Judging from your logs, it looks like tmp/liftbridge/<namespace>/streams/mqtt/1 as your stream is mqtt and on partition 1

Hmm there should be no partition 1 at any of the streams, all data is partitioned to 0.

Sorry that you're experiencing this. Can you provide the contents of the leader-epoch-checkpoint file for the particular stream partition on the node that is crashing? It will be in the partition data directory.

I find the problematic lines by searching for the number 5585 in the file in stream stream_meters15:

0
3
5585 3965
120 3085
5585 4425

Files are attached.

I changed the name of the files before attaching here to: \<streamname>_\<podnumber>_leader-epoch-checkpoint.txt and \<streamname>_\<podnumber>_replication-offset-checkpoint.txt

mqtt_0_leader-epoch-checkpoint.txt mqtt_0_replication-offset-checkpoint.txt stream_meters15_0_leader-epoch-checkpoint.txt stream_meters15_0_replication-offset-checkpoint.txt mqtt_1_leader-epoch-checkpoint.txt mqtt_1_replication-offset-checkpoint.txt stream_meters15_1_leader-epoch-checkpoint.txt stream_meters15_1_replication-offset-checkpoint.txt

tylertreat commented 4 years ago

@nfoerster Thanks for providing the epoch checkpoint contents. Admittedly, this is a strange problem. The issue is due to the duplicate entry for the leader epoch 5585. The bigger issue though is the 120 3085 entry in between. That generally should not be possible since we only allow adding entries with greater epoch and offset, but it's possible there is a bug that is allowing this entry to be made.

Since you have debug logs enabled, there should be logs indicating these epoch entries.
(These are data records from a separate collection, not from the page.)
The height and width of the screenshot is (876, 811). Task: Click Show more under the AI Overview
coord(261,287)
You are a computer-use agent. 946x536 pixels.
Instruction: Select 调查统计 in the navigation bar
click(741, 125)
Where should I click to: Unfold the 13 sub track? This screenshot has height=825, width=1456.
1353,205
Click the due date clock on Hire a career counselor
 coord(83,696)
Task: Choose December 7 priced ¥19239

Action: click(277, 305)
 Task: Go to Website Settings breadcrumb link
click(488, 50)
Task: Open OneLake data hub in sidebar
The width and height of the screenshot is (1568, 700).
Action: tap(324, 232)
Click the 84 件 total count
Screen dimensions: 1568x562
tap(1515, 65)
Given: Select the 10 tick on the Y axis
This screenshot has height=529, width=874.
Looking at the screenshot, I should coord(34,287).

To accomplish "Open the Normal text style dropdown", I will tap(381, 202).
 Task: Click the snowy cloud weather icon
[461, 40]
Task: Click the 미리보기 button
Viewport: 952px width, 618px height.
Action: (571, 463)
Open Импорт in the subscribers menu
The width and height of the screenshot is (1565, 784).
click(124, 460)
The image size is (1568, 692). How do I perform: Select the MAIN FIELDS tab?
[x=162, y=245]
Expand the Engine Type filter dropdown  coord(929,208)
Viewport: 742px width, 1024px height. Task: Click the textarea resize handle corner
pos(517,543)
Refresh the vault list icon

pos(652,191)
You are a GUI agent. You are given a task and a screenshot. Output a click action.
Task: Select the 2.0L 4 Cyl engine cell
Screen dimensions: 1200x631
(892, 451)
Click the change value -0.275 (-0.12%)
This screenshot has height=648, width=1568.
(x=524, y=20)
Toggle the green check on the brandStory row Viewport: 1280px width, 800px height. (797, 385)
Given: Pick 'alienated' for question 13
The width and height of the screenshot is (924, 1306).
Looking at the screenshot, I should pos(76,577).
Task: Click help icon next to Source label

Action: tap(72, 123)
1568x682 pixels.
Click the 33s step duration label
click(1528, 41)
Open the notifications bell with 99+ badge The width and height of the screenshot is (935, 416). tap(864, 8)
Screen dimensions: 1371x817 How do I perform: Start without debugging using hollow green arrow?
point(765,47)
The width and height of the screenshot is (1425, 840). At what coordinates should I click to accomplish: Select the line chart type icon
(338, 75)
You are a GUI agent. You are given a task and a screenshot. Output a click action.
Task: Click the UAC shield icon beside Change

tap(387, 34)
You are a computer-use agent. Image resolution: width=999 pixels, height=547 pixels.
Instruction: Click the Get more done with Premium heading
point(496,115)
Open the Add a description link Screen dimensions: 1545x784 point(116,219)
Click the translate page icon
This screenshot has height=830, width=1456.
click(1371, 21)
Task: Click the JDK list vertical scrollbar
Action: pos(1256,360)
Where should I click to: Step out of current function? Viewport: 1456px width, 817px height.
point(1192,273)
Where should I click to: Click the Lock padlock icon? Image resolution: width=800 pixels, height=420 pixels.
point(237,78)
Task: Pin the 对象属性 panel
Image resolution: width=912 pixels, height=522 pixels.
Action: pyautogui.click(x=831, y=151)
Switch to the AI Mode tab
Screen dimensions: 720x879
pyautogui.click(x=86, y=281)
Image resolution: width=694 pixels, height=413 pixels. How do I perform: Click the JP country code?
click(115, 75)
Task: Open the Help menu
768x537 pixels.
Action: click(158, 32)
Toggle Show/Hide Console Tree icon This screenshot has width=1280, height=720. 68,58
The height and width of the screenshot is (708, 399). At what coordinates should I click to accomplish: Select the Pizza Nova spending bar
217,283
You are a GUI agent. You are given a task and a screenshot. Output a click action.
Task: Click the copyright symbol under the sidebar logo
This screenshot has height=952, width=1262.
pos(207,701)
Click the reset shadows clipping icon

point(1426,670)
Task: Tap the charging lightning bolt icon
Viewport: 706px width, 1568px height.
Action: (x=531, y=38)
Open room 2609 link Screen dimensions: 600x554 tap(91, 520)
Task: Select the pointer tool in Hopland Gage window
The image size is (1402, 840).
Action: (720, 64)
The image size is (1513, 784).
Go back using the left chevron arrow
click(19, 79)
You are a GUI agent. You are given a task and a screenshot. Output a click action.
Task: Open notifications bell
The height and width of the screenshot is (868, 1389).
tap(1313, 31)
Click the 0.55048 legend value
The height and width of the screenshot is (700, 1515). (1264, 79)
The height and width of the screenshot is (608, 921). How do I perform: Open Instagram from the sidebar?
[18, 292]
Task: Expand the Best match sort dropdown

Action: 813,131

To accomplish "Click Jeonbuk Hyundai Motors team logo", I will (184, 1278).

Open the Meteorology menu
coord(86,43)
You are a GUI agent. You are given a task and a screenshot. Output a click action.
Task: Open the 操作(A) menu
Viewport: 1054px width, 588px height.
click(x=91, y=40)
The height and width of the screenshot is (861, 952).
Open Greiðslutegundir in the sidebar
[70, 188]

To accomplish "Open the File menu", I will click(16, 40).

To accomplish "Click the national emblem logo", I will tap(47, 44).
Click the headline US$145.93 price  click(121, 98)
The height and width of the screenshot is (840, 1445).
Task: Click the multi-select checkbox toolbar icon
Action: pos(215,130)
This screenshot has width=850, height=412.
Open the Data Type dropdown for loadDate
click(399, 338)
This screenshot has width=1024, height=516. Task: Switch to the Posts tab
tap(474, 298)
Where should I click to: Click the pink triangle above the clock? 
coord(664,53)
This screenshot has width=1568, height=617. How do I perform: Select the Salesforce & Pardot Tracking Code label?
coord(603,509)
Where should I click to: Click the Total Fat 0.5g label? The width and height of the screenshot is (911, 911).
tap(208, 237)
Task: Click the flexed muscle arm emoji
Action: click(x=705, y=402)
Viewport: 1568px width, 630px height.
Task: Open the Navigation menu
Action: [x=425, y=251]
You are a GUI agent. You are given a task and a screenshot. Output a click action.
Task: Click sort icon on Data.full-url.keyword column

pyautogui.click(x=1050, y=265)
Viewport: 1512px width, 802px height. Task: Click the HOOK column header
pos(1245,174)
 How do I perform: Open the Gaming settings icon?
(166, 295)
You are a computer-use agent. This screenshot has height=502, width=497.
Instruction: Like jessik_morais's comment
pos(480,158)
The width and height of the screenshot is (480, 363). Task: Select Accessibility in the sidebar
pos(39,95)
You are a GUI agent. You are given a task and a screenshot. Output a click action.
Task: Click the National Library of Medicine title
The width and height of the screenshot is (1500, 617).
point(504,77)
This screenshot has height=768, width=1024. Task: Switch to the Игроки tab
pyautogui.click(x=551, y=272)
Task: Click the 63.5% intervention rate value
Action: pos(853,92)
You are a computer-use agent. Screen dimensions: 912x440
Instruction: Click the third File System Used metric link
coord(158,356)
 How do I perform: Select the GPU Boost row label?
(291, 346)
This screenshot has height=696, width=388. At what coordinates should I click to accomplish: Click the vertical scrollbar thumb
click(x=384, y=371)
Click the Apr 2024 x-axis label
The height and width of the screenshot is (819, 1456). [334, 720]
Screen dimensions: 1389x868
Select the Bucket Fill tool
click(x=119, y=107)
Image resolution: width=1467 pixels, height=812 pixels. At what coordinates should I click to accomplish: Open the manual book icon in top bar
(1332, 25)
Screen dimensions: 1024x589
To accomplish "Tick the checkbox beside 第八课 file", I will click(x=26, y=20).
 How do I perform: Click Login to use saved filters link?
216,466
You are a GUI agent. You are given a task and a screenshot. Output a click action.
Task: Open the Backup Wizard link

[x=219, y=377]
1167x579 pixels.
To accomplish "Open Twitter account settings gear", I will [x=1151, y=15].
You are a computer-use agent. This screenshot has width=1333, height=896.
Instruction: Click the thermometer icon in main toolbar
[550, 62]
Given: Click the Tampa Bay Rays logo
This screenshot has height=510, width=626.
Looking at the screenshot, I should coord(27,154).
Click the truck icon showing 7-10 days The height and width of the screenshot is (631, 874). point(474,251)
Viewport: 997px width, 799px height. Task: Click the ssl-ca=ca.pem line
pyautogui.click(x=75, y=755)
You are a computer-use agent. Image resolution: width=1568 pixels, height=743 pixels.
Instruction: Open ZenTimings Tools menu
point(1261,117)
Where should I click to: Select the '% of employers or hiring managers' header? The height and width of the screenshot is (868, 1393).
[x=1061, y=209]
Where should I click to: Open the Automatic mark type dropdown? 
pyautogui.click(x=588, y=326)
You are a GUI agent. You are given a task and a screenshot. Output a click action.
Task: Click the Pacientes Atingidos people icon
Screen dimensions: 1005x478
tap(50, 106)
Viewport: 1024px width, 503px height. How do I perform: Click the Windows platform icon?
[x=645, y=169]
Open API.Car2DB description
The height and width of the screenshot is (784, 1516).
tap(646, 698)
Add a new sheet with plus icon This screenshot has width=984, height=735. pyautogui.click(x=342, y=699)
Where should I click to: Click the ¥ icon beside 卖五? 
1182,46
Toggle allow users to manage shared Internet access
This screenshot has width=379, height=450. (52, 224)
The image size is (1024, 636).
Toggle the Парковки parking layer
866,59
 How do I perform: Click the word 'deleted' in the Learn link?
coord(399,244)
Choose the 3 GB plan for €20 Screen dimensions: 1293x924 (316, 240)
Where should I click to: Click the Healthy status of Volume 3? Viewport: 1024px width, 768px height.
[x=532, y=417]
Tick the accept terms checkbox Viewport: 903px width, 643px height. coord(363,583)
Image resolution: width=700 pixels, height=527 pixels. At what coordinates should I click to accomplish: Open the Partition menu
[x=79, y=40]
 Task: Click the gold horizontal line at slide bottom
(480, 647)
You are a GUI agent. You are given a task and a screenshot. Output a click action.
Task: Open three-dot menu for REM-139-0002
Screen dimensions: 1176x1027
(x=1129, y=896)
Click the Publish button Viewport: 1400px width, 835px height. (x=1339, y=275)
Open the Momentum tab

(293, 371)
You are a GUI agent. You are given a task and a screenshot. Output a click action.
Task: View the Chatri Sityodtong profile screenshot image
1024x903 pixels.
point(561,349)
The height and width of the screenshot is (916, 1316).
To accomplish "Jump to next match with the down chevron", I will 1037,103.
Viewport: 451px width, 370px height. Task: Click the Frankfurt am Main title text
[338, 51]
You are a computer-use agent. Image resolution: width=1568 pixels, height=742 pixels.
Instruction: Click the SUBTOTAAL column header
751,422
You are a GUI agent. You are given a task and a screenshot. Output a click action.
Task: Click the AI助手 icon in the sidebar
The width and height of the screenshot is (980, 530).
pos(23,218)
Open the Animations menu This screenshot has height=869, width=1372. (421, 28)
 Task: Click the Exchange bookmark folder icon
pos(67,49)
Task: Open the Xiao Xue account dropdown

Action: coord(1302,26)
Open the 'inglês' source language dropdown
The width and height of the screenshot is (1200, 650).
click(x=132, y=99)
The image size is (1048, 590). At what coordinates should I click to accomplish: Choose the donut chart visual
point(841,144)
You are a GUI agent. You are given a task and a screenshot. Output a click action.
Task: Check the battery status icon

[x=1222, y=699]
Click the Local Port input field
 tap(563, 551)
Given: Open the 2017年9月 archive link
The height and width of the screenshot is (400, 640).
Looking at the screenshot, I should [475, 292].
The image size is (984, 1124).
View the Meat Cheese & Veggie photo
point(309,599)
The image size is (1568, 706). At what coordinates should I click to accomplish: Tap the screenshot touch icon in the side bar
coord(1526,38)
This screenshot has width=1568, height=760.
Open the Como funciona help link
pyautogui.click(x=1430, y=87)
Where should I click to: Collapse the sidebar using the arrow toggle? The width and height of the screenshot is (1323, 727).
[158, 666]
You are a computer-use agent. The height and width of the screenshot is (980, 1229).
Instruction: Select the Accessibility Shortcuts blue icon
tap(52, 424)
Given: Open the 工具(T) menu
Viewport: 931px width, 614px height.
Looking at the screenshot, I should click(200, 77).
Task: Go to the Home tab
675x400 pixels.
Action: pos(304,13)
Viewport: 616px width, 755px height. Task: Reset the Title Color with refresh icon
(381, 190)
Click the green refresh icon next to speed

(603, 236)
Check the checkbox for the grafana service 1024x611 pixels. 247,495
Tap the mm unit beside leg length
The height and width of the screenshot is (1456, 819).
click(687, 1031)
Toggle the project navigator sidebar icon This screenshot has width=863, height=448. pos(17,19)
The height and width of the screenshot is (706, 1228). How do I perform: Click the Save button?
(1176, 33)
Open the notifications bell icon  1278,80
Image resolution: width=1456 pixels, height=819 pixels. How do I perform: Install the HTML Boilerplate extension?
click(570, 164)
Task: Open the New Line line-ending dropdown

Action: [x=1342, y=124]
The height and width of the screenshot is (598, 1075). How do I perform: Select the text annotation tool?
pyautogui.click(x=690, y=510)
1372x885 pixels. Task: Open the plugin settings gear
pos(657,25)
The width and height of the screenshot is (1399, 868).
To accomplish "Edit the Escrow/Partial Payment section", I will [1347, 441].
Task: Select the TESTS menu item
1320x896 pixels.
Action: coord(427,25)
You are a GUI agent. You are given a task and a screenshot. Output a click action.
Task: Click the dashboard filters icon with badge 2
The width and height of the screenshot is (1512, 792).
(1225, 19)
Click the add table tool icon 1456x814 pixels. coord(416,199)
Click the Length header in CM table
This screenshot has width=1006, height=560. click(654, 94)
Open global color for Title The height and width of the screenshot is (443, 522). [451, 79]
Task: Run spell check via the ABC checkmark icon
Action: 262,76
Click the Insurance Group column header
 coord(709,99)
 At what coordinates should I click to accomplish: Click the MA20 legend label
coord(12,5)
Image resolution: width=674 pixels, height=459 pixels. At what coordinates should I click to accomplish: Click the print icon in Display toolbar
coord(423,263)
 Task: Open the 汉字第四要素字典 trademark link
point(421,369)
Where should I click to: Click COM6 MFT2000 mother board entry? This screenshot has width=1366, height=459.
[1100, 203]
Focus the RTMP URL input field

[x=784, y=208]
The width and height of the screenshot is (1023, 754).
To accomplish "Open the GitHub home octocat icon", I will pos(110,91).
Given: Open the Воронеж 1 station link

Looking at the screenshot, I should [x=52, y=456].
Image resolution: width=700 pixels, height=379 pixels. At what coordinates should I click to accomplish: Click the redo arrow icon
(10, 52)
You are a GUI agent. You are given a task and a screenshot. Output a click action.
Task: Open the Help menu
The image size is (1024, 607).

They start with Updated log leader epoch. For example:

DEBU[2020-08-13 10:56:37] Updated log leader epoch. New: {epoch:5, offset:-1}, Previous: {epoch:0, offset:-1} for log [subject=foo, stream=foo-stream, partition=0]. Cache now contains 1 entry.

Do you see these logs on the nodes that crash leading up to the crash?

tylertreat commented 4 years ago

FYI, I did make a small fix after reviewing the leader epoch caching code (https://github.com/liftbridge-io/liftbridge/pull/245). I'm not 100% certain this will fix the issue you're seeing without more information, but if you're able, it would be worth a try. To get the cluster into a working state, you'll need to delete the leader-epoch-checkpoint files on the failed nodes.

nfoerster commented 4 years ago

Do you see these logs on the nodes that crash leading up to the crash?

Unfortunately not, thats a big issue.

Thank you very much for the error description and the supplied patch. We will integrate the patch and also store all logs on debug level, so if the issue occurs again, we can further investigate. If that is the case we shall reopen the issue.